Quantified Energy Dissipation Rates: Electromagnetic Wave Observations in the Terrestrial Bow Shock

TL;DR

This study quantifies the energy dissipation rates caused by high frequency electromagnetic waves in Earth's bow shock, demonstrating their potential to regulate shock structure through detailed wave observations from the THEMIS spacecraft.

Contribution

First measurement of energy dissipation rates by high frequency waves in Earth's bow shock using spacecraft data, highlighting their role in shock regulation.

Findings

High frequency waves have large amplitudes and energy fluxes exceeding 2000 μW/m².

Dissipation rates surpass the entropy increase needed across shocks by over four orders of magnitude.

Waves include ion-acoustic, whistler, and electrostatic solitary waves, capable of influencing shock dynamics.

Abstract

We present the first quantified measure of the rate of energy dissipated per unit volume by high frequency electromagnetic waves in the transition region of the Earth's collisionless bow shock using data from the THEMIS spacecraft.
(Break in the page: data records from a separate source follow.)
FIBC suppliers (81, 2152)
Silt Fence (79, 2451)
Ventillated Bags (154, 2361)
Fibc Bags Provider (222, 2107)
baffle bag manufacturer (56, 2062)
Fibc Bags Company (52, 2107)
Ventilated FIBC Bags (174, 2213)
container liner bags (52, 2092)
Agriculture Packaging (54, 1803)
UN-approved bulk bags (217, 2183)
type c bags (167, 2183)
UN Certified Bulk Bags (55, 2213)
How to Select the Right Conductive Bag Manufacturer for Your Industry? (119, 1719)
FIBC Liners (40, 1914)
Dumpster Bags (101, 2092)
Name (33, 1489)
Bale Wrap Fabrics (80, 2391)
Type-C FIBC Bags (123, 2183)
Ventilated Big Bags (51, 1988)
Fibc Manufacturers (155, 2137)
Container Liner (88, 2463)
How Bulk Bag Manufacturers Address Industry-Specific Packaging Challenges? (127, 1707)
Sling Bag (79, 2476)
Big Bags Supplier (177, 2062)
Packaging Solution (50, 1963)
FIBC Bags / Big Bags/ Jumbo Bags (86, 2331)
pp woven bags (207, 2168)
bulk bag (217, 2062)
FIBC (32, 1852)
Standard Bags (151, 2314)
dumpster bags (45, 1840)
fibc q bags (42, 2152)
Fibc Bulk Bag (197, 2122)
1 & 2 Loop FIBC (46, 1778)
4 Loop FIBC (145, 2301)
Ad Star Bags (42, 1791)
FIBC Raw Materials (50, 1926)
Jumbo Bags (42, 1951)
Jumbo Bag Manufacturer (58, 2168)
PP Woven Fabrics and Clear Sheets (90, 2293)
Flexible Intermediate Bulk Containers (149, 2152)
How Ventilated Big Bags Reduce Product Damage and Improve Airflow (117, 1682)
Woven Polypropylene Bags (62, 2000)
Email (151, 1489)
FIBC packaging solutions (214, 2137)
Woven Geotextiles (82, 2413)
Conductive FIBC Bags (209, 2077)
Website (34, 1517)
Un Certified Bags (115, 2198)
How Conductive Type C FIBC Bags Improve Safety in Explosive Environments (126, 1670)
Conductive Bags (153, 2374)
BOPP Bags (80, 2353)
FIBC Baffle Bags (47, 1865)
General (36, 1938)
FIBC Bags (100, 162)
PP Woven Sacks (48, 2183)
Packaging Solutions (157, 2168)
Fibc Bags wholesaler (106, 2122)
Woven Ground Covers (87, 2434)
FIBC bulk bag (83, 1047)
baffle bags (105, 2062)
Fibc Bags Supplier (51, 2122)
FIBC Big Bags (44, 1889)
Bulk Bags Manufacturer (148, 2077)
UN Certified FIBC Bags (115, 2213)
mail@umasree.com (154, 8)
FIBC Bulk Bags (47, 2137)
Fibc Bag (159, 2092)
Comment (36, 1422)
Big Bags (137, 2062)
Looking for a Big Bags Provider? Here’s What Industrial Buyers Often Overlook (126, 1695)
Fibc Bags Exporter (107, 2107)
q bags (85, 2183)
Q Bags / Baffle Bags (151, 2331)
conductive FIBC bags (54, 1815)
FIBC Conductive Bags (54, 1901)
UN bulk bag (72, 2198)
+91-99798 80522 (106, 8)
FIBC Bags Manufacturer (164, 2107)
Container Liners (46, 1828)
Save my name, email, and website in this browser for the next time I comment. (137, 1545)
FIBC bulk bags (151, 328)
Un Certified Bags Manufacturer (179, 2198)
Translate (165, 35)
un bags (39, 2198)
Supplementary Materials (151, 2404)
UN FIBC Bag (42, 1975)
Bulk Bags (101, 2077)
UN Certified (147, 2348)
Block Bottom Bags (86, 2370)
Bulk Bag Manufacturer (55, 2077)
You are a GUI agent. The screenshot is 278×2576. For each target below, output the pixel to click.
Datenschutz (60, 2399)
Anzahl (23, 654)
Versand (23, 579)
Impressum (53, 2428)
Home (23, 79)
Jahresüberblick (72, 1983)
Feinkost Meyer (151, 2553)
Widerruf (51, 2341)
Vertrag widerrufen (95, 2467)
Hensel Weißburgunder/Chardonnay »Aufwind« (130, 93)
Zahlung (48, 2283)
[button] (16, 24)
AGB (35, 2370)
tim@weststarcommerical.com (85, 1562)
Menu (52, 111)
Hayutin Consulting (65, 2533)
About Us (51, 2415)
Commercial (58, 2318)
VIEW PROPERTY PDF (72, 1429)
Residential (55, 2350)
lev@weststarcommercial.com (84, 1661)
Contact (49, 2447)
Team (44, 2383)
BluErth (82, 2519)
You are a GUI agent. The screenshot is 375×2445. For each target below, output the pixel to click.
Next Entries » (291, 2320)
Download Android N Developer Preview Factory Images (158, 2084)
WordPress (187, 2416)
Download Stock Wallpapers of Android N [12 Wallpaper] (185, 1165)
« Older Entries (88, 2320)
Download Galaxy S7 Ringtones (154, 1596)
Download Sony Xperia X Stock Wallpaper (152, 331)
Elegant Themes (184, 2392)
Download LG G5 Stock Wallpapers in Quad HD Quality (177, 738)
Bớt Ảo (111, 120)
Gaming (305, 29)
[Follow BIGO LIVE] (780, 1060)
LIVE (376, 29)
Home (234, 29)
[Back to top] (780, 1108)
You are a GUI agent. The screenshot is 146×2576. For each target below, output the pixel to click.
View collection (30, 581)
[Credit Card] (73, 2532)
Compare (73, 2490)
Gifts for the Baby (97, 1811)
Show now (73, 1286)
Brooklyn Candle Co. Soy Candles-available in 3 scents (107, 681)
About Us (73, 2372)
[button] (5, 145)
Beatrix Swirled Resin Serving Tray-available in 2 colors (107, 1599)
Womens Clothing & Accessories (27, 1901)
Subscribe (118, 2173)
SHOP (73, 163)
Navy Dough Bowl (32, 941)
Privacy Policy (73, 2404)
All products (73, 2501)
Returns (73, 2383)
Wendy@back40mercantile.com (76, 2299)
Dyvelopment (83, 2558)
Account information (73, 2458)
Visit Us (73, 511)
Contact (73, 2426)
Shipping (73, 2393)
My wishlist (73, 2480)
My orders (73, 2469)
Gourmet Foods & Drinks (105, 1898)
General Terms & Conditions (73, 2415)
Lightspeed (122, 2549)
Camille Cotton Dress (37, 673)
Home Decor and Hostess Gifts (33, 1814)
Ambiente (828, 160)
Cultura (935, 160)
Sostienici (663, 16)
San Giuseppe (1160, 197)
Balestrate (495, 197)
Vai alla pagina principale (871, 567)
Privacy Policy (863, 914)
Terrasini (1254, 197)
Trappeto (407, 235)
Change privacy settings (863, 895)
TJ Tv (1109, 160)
Every THEMIS shock crossing examined with available wave burst data showed both low frequency (< 10 Hz) magnetosonic-whistler waves and high frequency (> 10 Hz) electromagnetic and electrostatic waves throughout the entire transition region and into the magnetosheath. The waves in both frequency ranges had large amplitudes, but the higher frequency waves, which are the focus of this study, showed larger contributions to both the Poynting flux and the energy dissipation rates. The higher frequency waves were identified as combinations of ion-acoustic waves, electron cyclotron drift instability driven waves, electrostatic solitary waves, and whistler mode waves. These waves were found to have: (1) amplitudes capable of exceeding dB ~ 10 nT and dE ~ 300 mV/m, though more typical values were dB ~ 0.1-1.0 nT and dE ~ 10-50 mV/m; (2) energy fluxes in excess of 2000 x 10^(-6) W m^(-2); (3) resistivities > 9000 Ohm m; and (4) energy dissipation rates > 3 x 10^(-6) W m^(-3). The dissipation rates were found to be in excess of four orders of magnitude greater than was necessary to explain the increase in entropy across the shocks. Thus, the waves need only be, at times, < 0.01% efficient to balance the nonlinear wave steepening that produces the shocks. Therefore, these results show for the first time that high frequency electromagnetic and electrostatic waves have the capacity to regulate the global structure of collisionless shocks.